THE PROBLEM: Copy each line of the records below that mentions the word "Open".

RECORD EXCERPTS:

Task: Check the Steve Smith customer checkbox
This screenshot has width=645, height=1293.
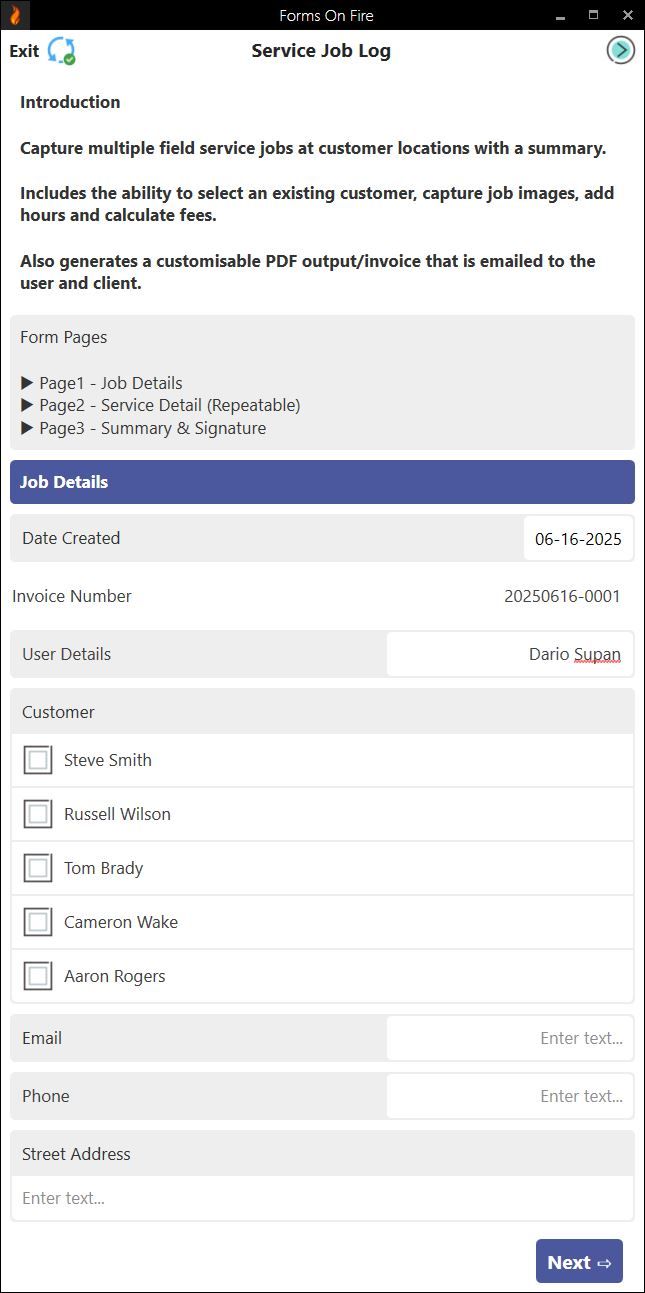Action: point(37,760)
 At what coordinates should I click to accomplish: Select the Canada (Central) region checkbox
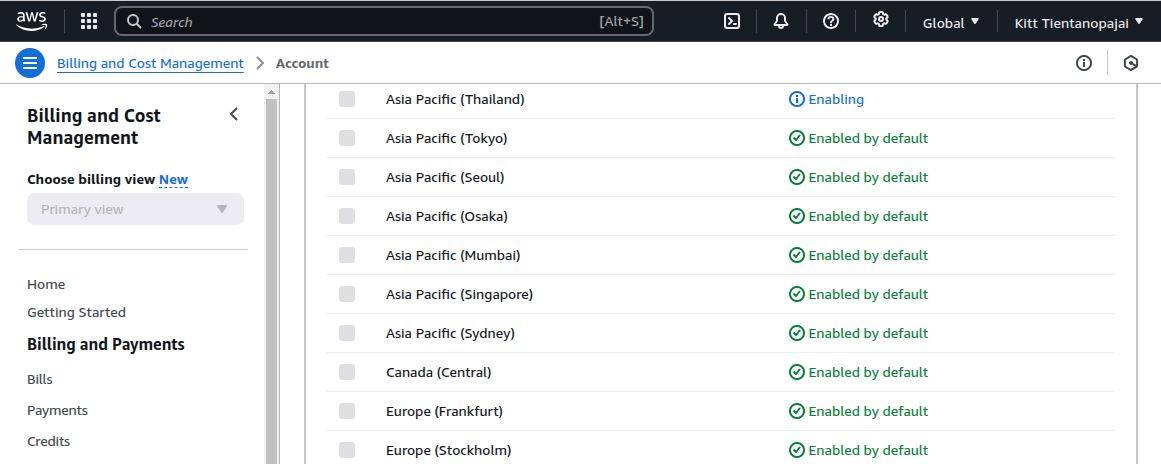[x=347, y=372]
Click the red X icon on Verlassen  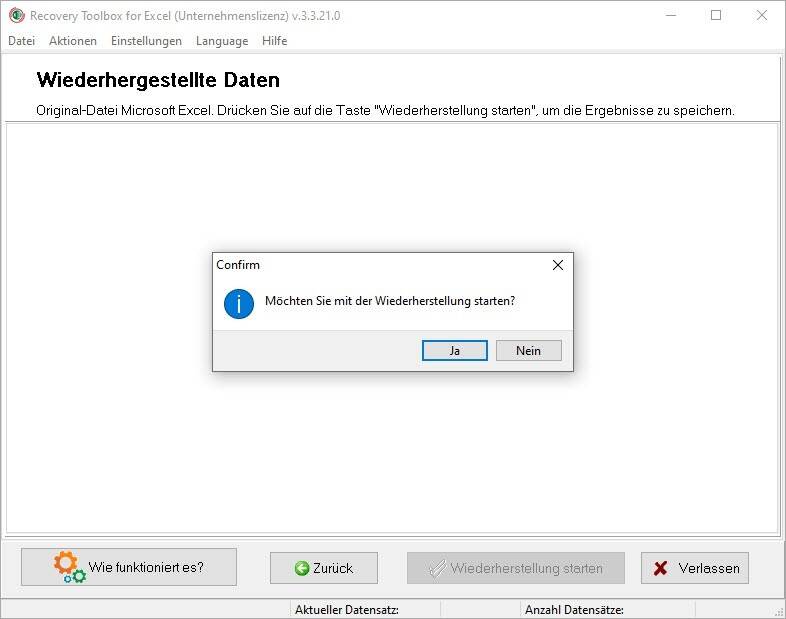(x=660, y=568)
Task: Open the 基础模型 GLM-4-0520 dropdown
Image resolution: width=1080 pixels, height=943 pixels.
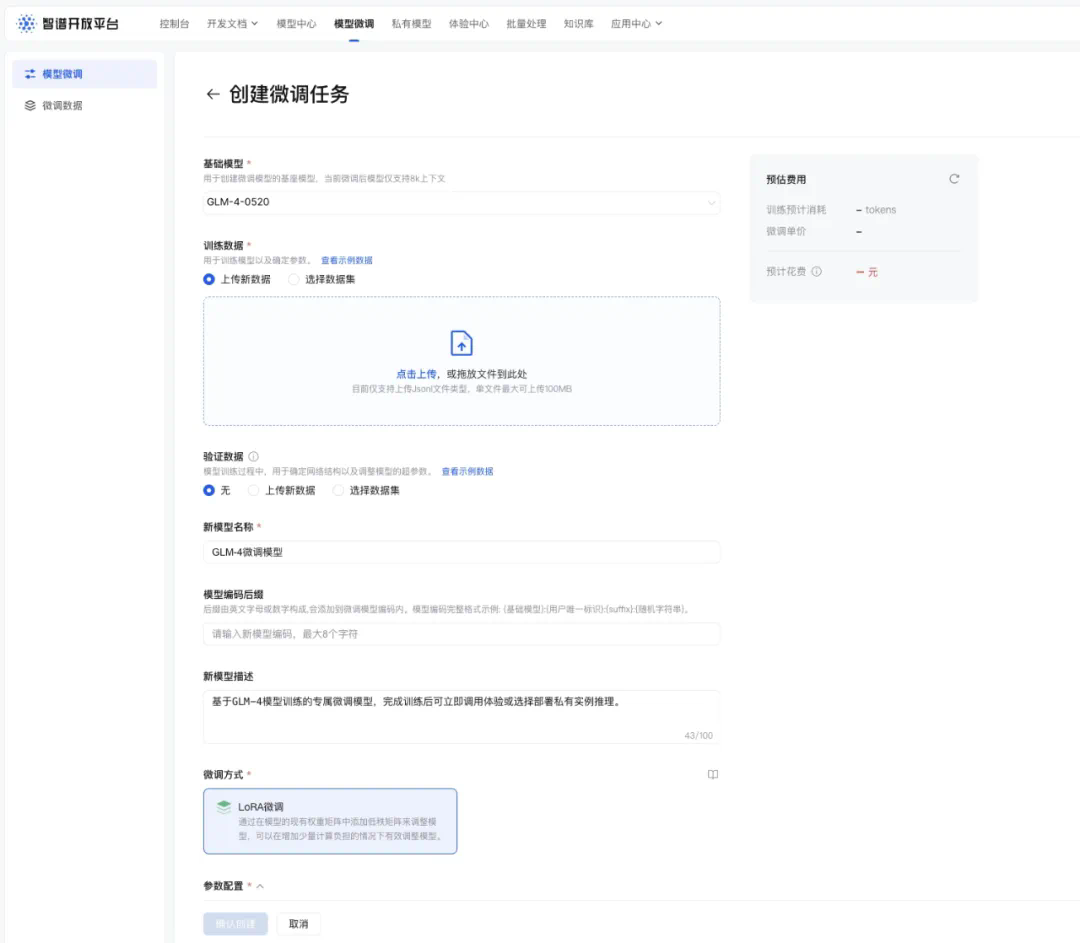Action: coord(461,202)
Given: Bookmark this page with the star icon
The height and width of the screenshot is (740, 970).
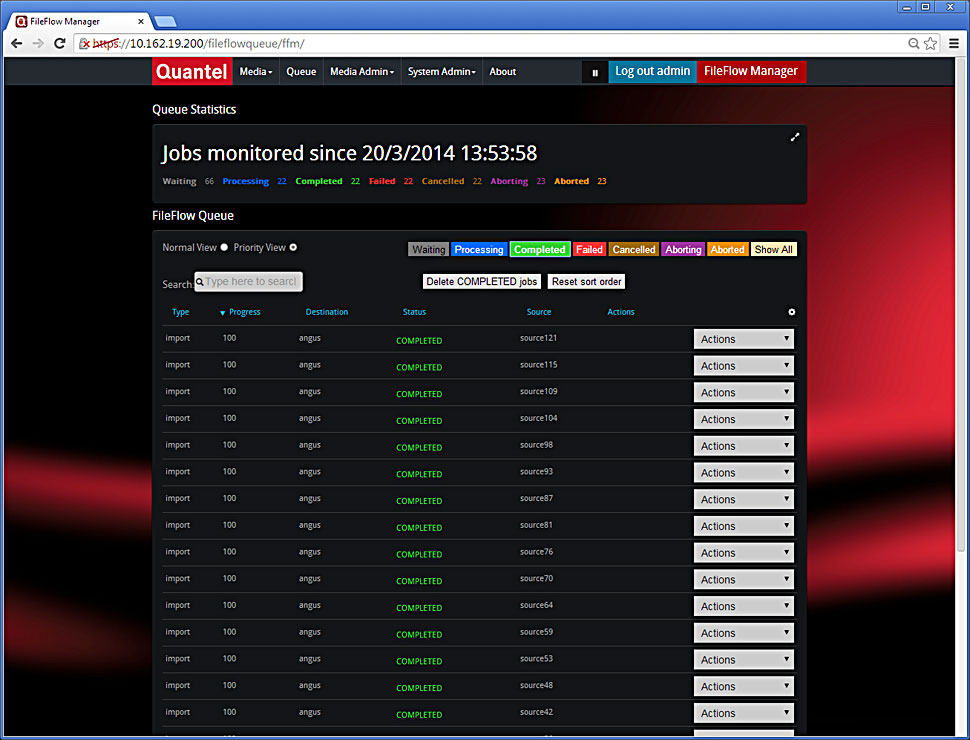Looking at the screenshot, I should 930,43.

---

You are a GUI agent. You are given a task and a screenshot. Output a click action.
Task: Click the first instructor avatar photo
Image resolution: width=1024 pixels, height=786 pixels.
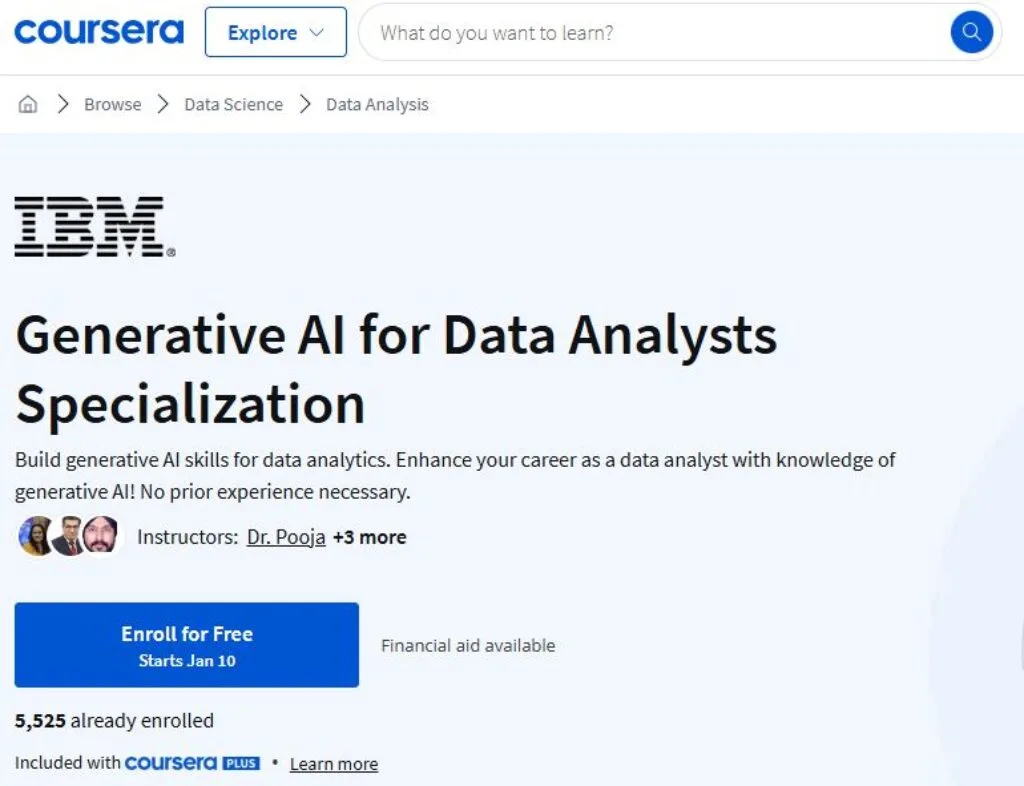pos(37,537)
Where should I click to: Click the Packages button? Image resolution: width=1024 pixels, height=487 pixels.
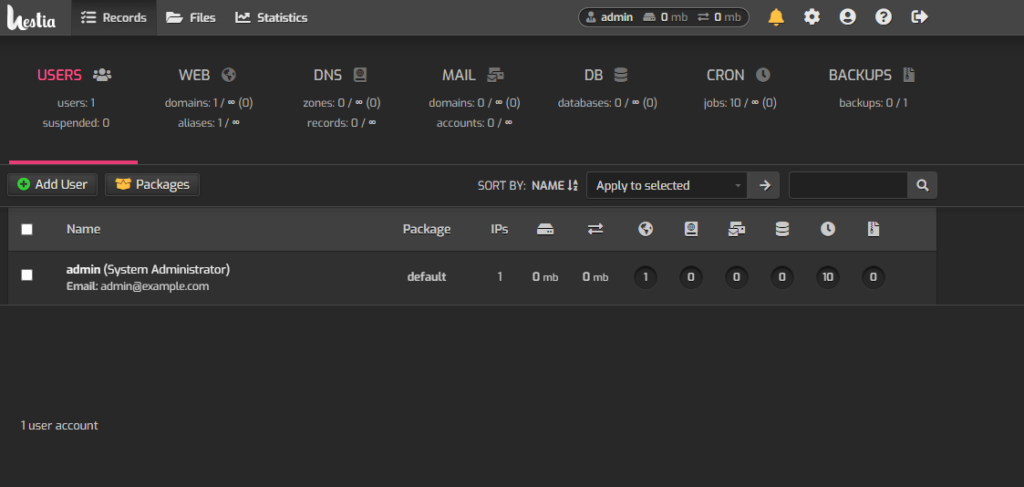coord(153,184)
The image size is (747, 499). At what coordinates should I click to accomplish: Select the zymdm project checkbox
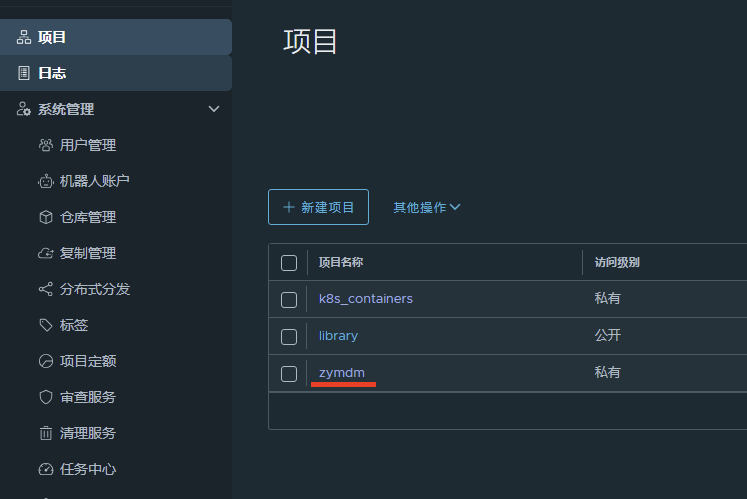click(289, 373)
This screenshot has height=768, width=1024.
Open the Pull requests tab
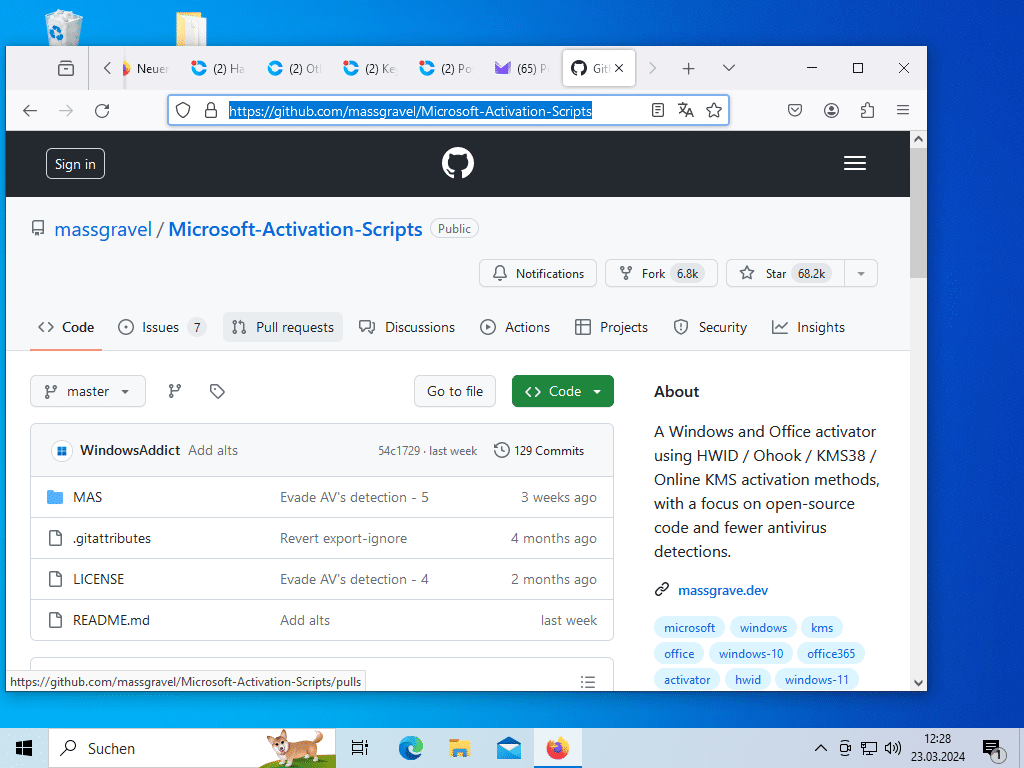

* * *

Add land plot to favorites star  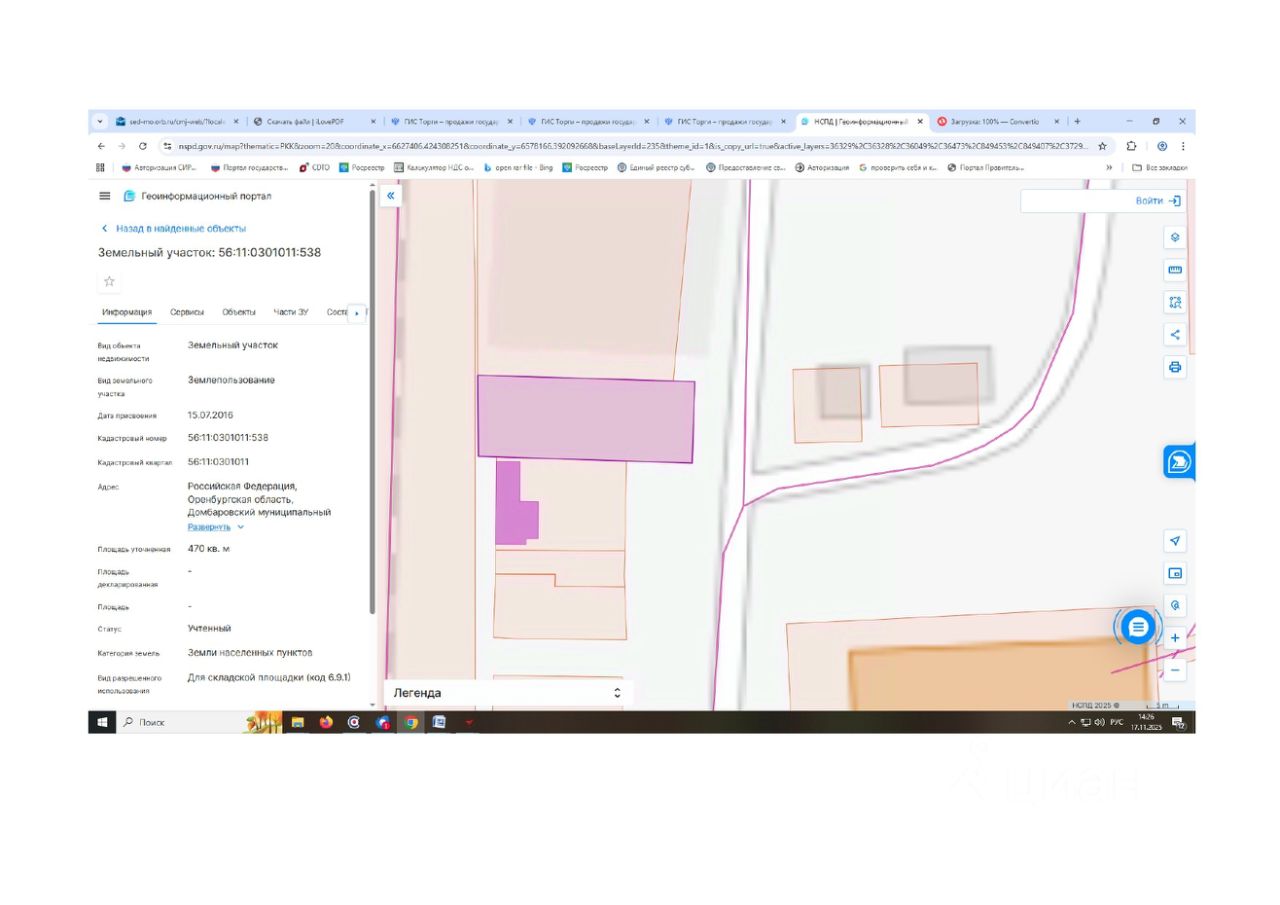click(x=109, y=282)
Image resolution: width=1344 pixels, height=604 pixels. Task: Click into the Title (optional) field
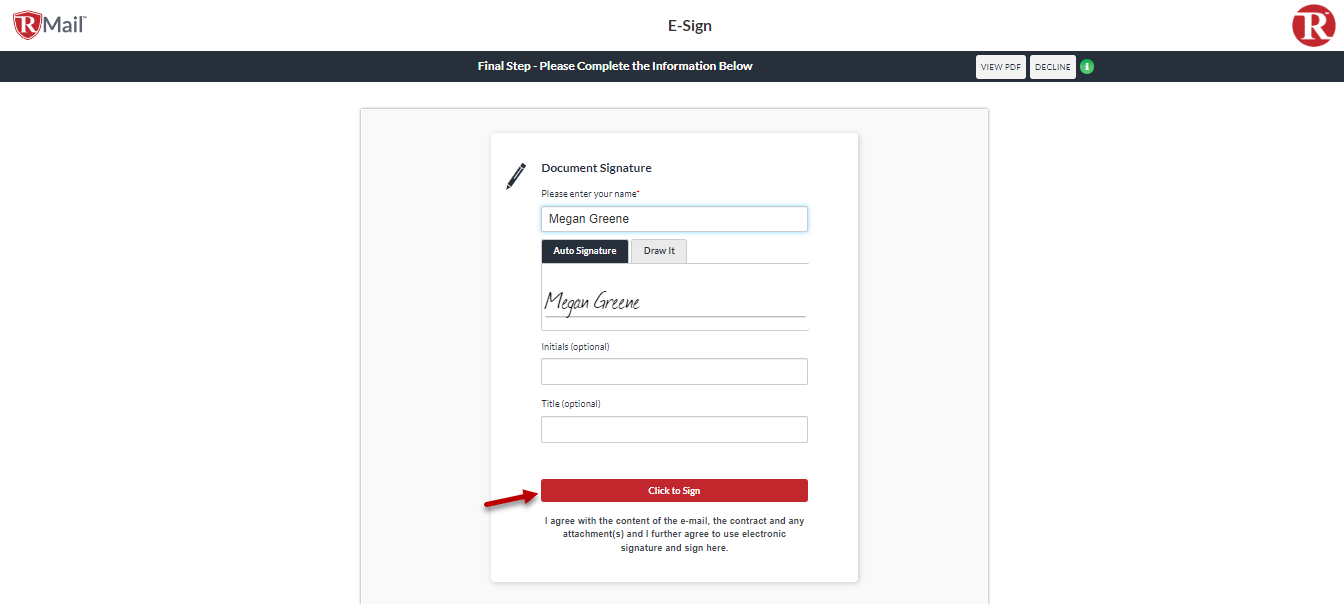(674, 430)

THE COMPLETED TASK:
Task: Open the 基础模型 GLM-4-0520 dropdown
Open the Pull requests tab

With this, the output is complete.